****************
Bu Sûre-i Şerîfe’nin, ve “bakara” kelimesinin yukarıda ki, yazılarda özellikleri oldukça geniş bir şekilde ifade edilmişlerdi, dileyen tekrar bakabilir. Yenilemeye lüzum görmedim.
Hâdisenin geçtiği zaman, Âyet-i kerîmeler’in ifadesiyle, Ben-î İsrâîl-in Mısırdan çıktıktan uzun seneler sonrası yerleşik düzene geçtiği devirlerde vuku bulduğu anlaşılmaktadır.
Bilindiği gibi, Mûsâ (a.s.) ve mertebe-i Mûseviyyet “tenzîh” ve zâhiren tam, gerçek bir “yol-tarik-tarikat” mertebesi yaşantısıdır.
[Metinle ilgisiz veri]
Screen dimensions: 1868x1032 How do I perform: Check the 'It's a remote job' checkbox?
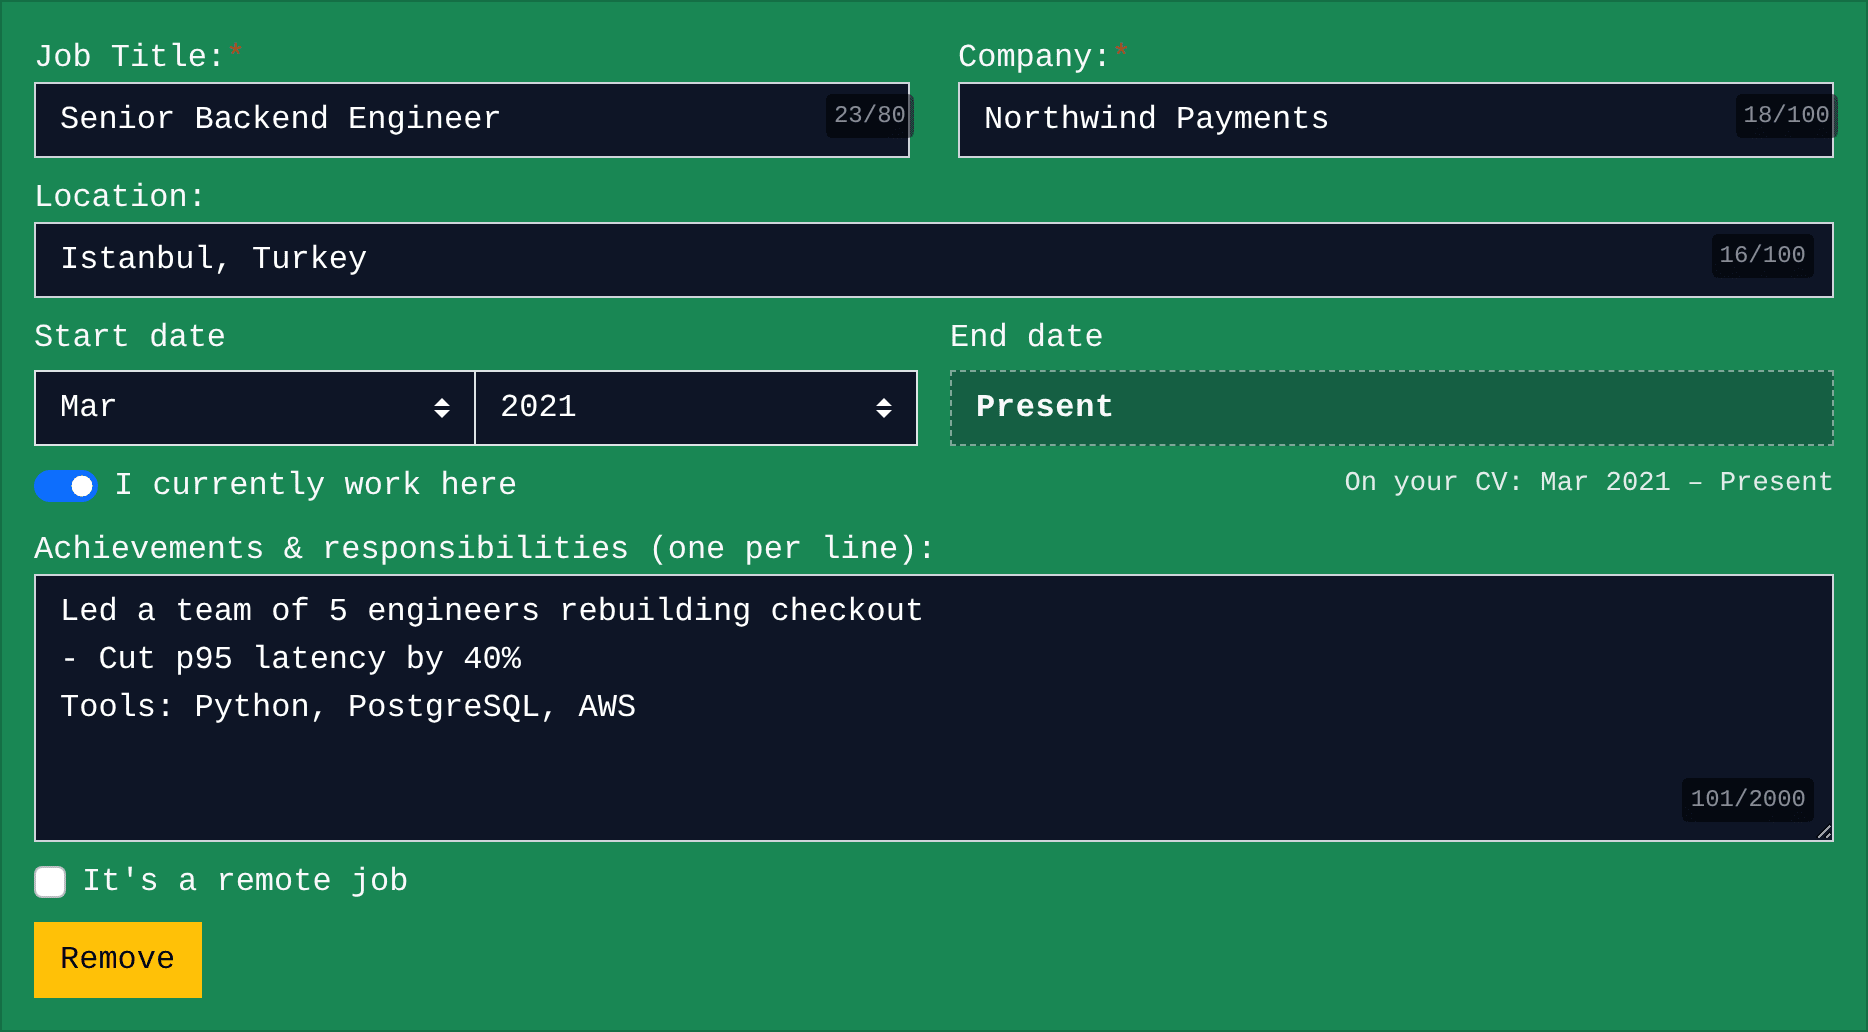click(x=50, y=882)
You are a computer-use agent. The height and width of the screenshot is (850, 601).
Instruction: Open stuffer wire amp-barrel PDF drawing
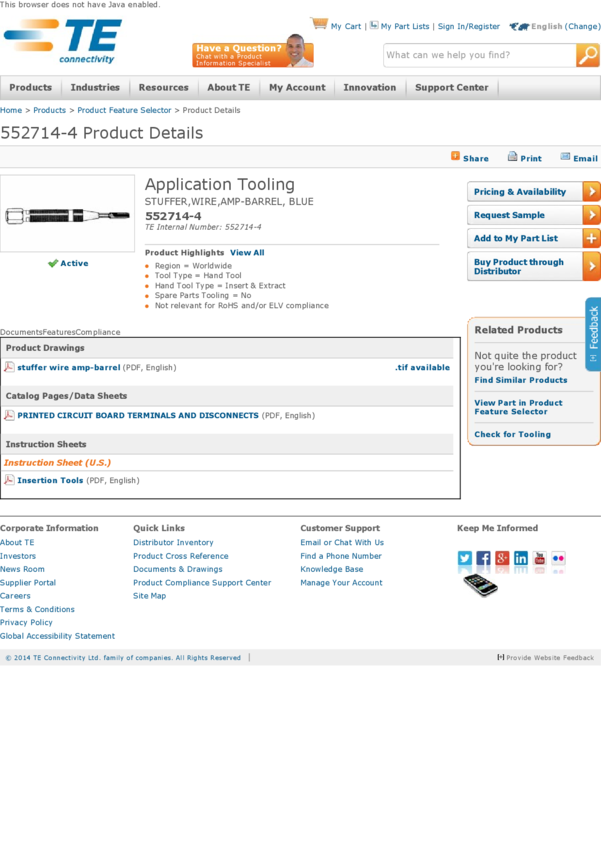point(68,368)
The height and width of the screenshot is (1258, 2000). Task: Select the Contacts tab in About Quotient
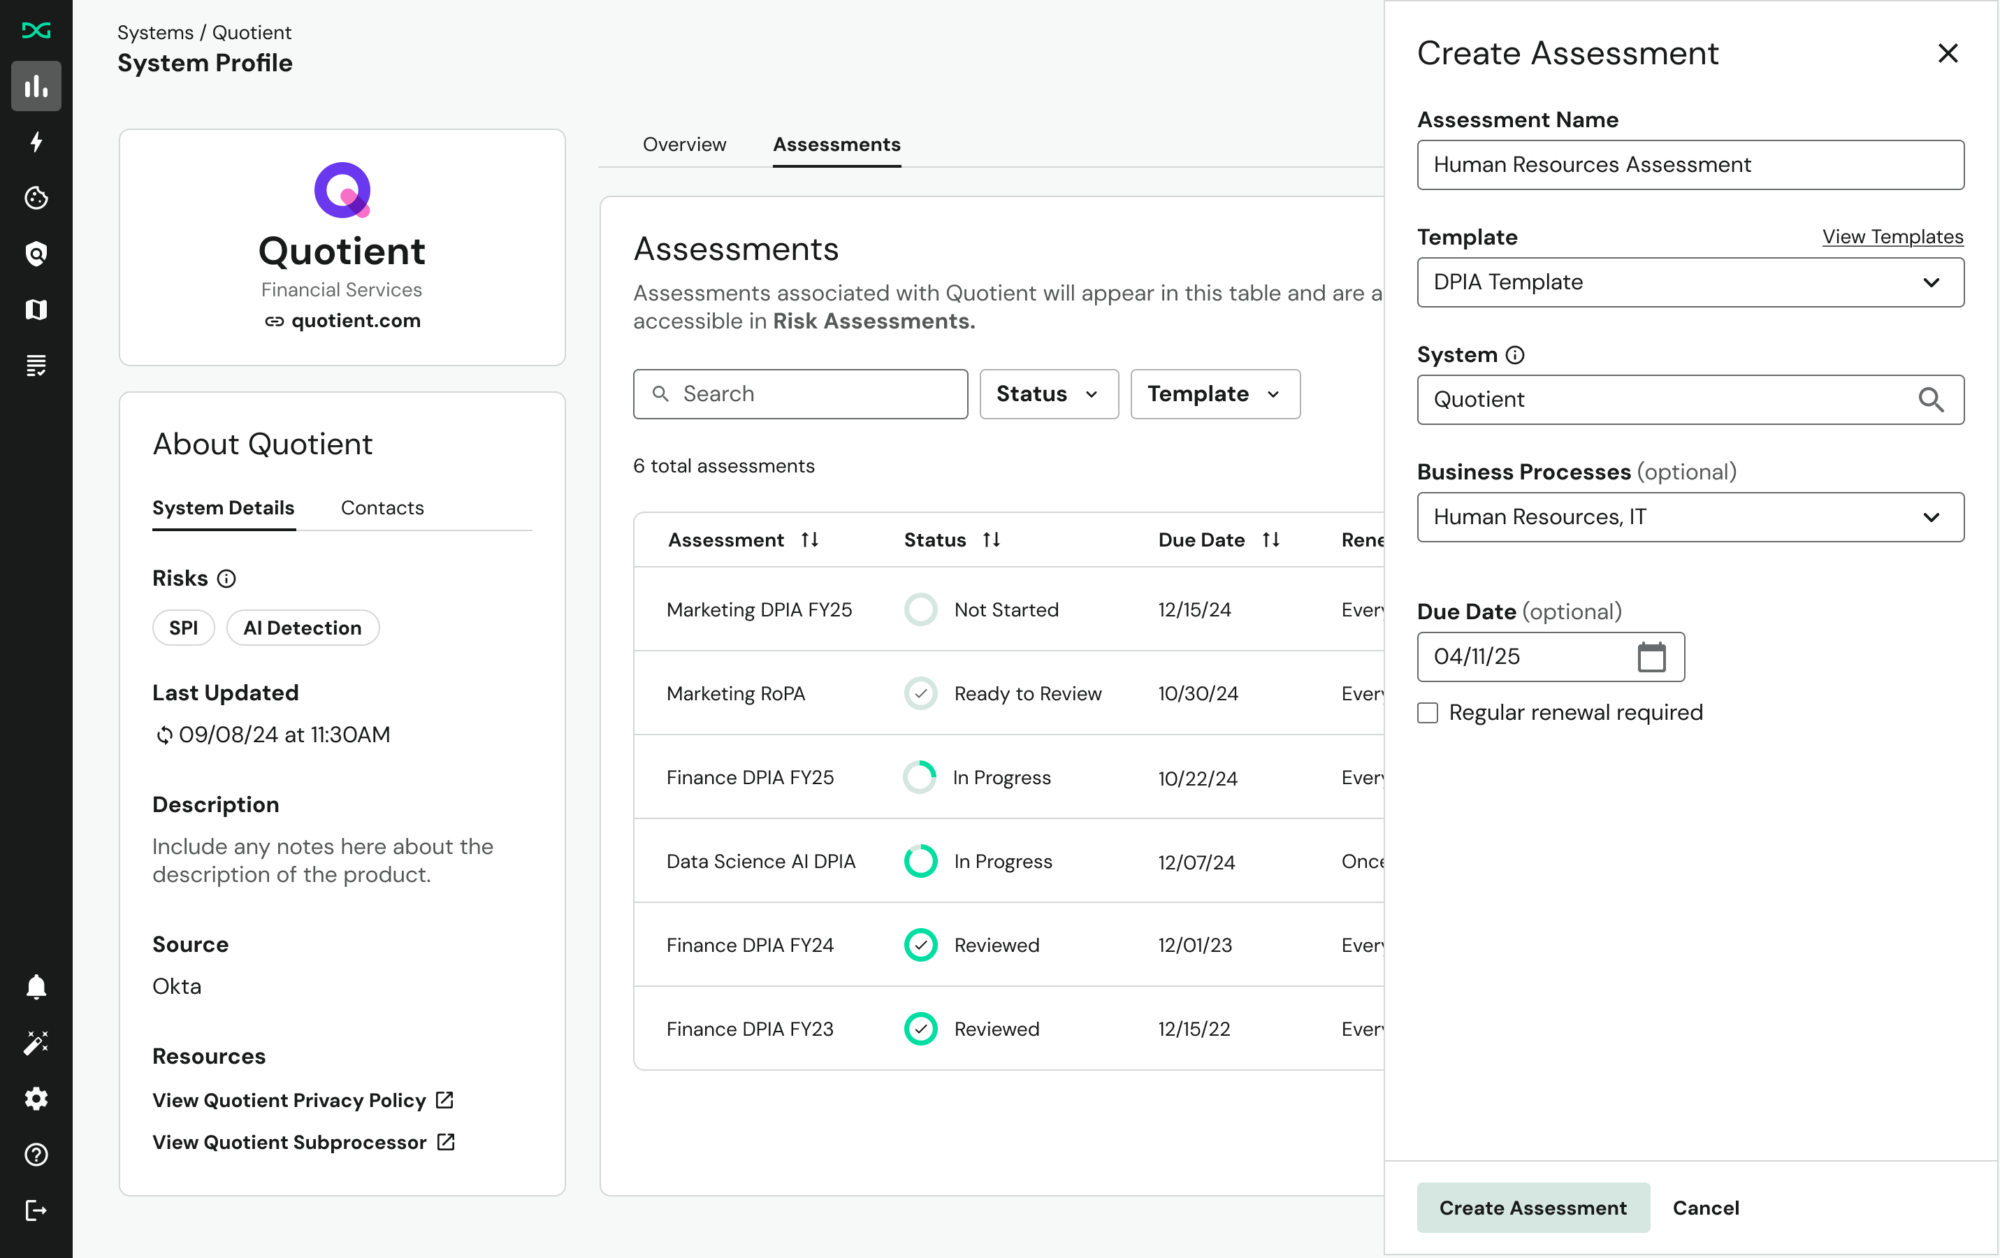click(x=382, y=507)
Gerçi Kûr’ân-ı kerîm de geçen bütün mevzuların içinde bütün mertebeler “şeriat, tarîkat, hakikat, marifet” vardır, fakat zâhiren ifade ettiği mâlar ne ise zâhirde o esas üzere kabul edilirler. Gene bilindiği üzere, Mûsâ kavminin üç ismi vardır.
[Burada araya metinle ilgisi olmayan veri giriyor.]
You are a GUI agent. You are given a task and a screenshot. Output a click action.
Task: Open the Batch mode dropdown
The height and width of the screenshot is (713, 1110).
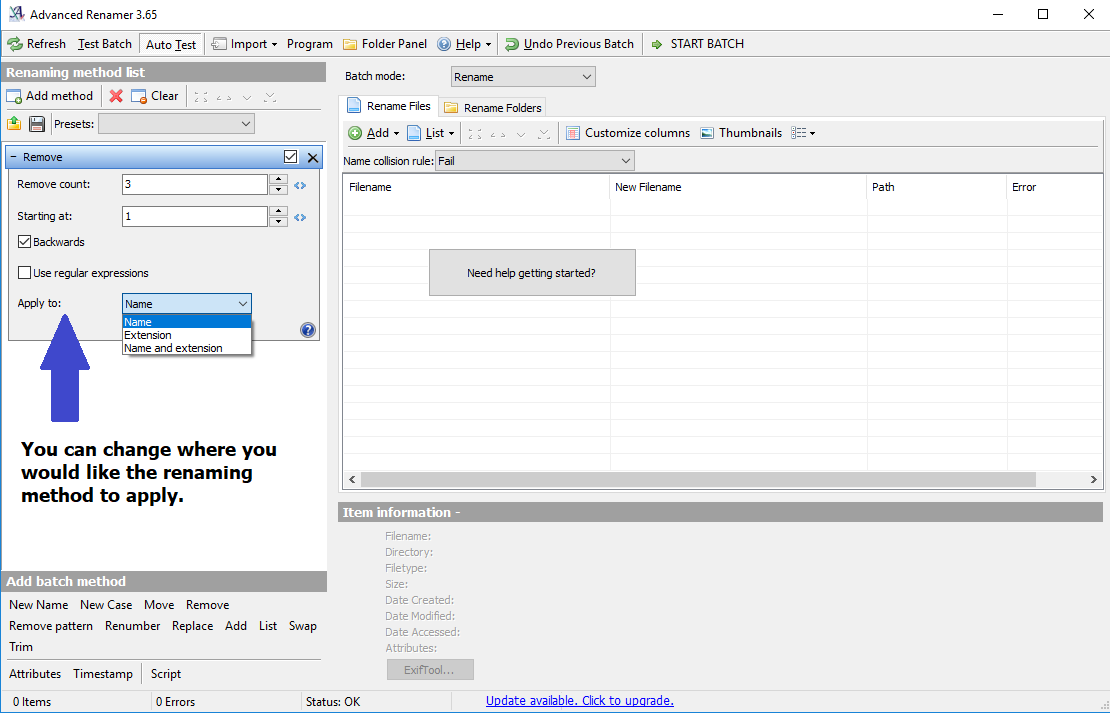point(522,77)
Birincisi: Ben-î İsrâîl. “İsrâîl oğulları” Yani, “gece yüreyenin oğulları” mânâsına’dır. Bilindiği gibi bu lâkap kendilerine Yakub (a.s.) tarafından gece yolculuğu (İsr) yaptığı için kalmıştır. (Bakara/2/122) ve benzeri Âyet-i Kerîmeler’le bildirilmiştir. Bu hususlar’dan diğer kitaplarımızda bahsettiğimiz için daha fazla vaktinizi almayayım, dileyenler oralara ve Kûr’ân-ı Kerîm’de ki yerlerinden araştırabilirler. “İş’ârî” yorum olarak, Bu ve
141
benzeri Âyet-i kerîmelerin ifadeleri çok mânidardır. Bu durumda olanlar “tenzîh” mertebesi itibariyle “âlemlerin üzerine yükselmiş” olmaktadırlar.
(2/122) (Ya benî İsrâîlezkürû ni’metilletî en amtü aleyküm ve ennî feddaltüküm alel âlemîne.)
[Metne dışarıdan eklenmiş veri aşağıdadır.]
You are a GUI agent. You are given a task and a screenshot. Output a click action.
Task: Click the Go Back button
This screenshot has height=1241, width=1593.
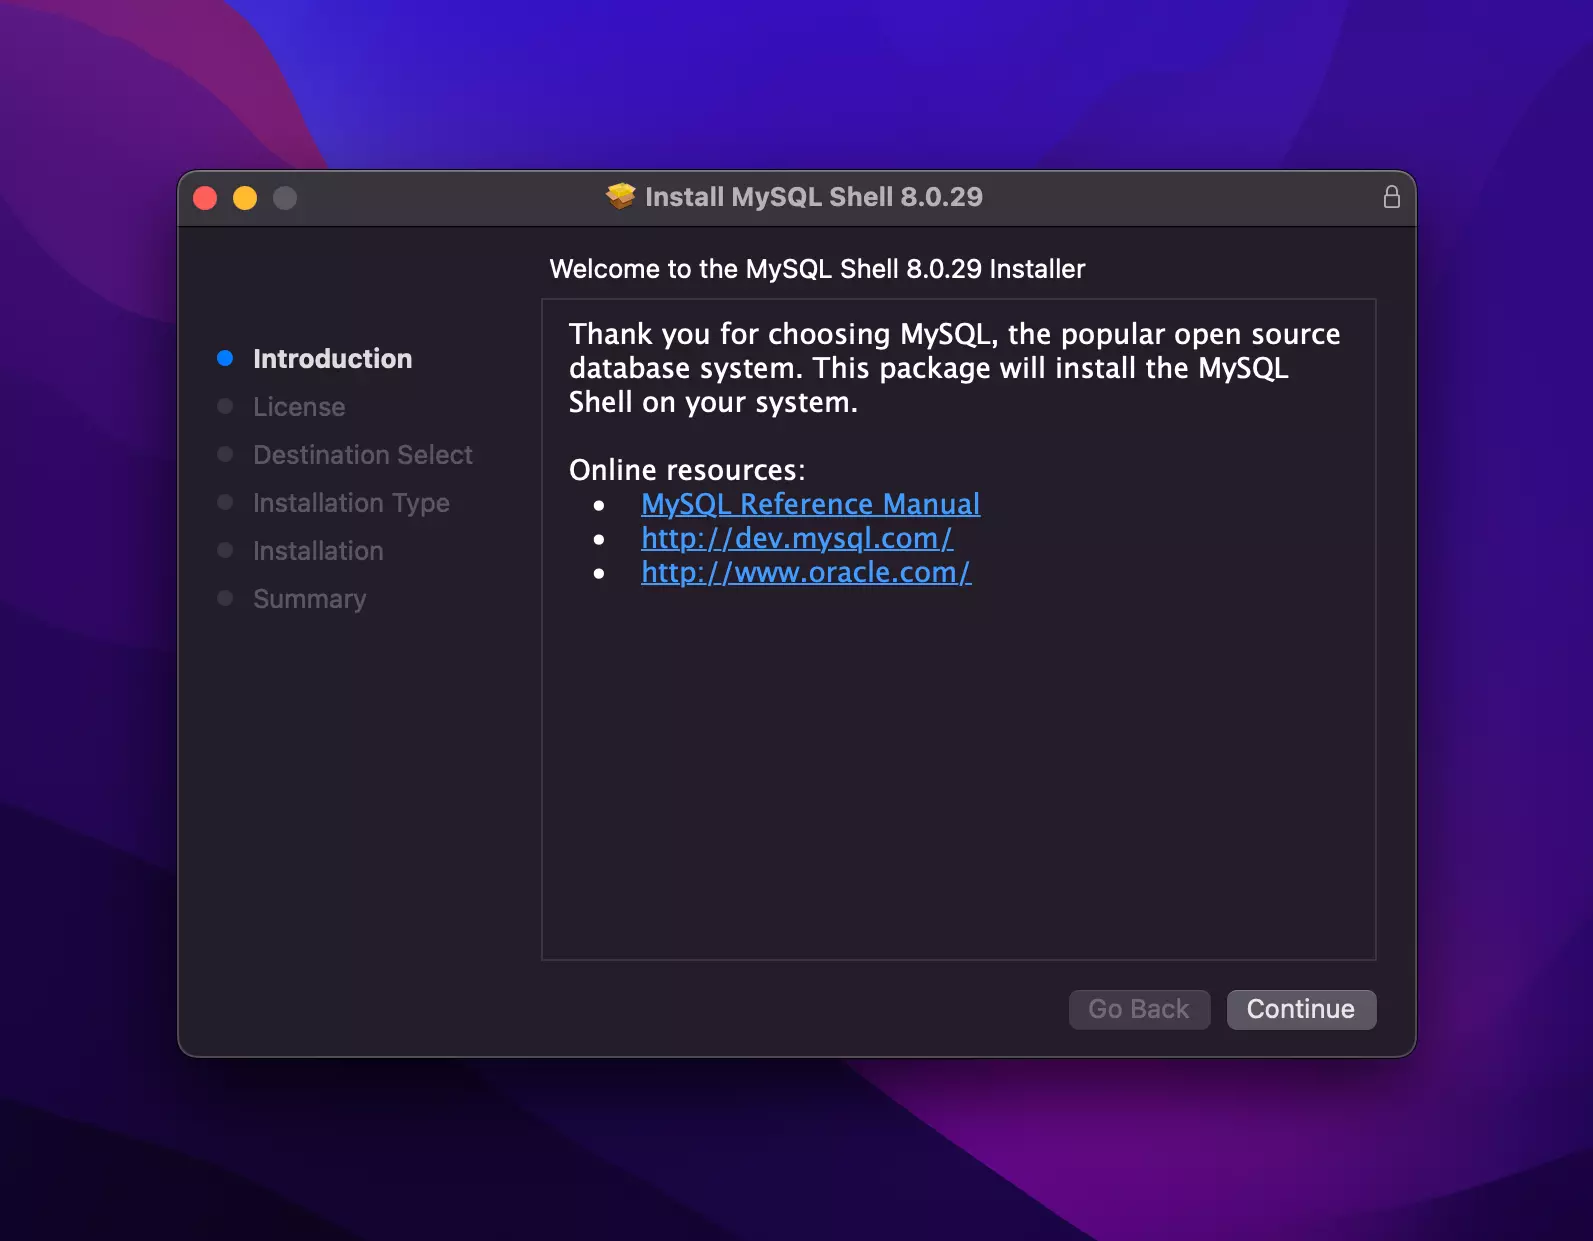(x=1139, y=1009)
(2/122.) “ Ey İsrâîl Oğulları!.. Size ihsan etmiş olduğum nimetimi ve sizi âlemler üzerine üstün kılmış olduğumu hatırlayınız”.
İkincisi: Yahûdî’ler. Bilindiği gibi (Yakûb) (a.s.) ın büyük oğlunun ismi (Yahuda) olduğundan, mensûbiyyet yönünden bu ismi almışlardır ve tam bir “ırk-ı” ifade etmektedir.